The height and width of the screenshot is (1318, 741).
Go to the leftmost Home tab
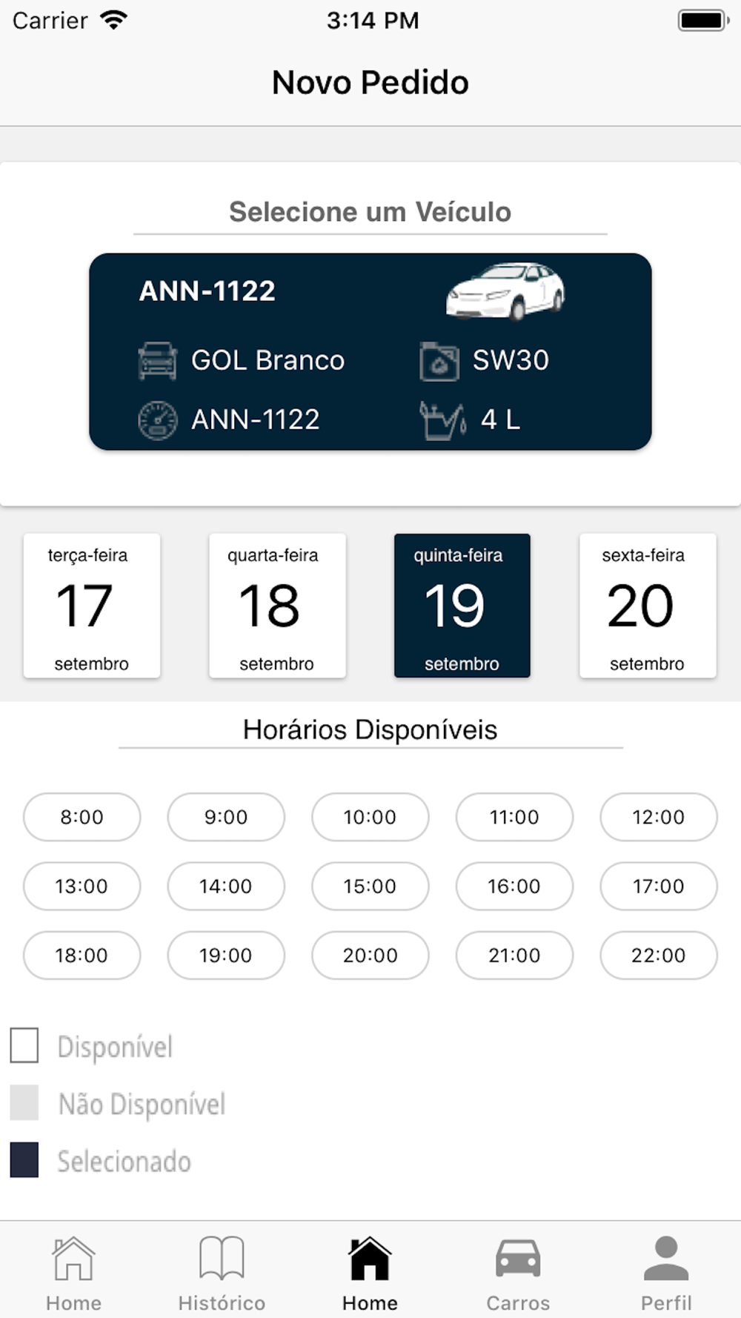[73, 1272]
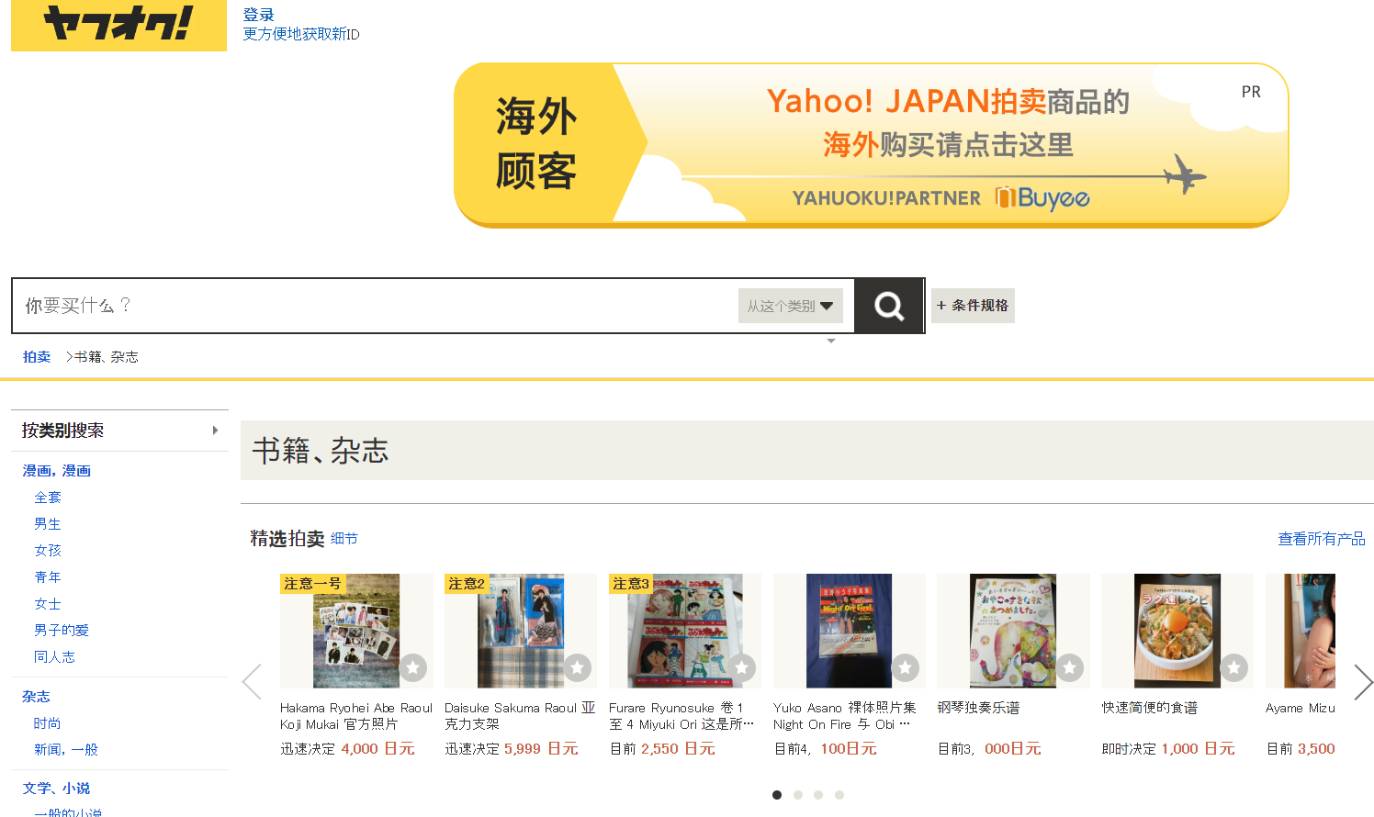The height and width of the screenshot is (817, 1374).
Task: Open the 从这个类别 category dropdown
Action: (x=790, y=306)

--*--

EXERCISE TASK: Reproduce all the records with the word "Home" renamed to "Start" wherever it appears, changing nothing else, and omit the pictures from your output.

EXPECTED ANSWER:
The height and width of the screenshot is (1318, 741).
Go to the leftmost Start tab
[73, 1272]
The height and width of the screenshot is (817, 1374).
Task: Open the 从这个类别 category dropdown
Action: (x=790, y=306)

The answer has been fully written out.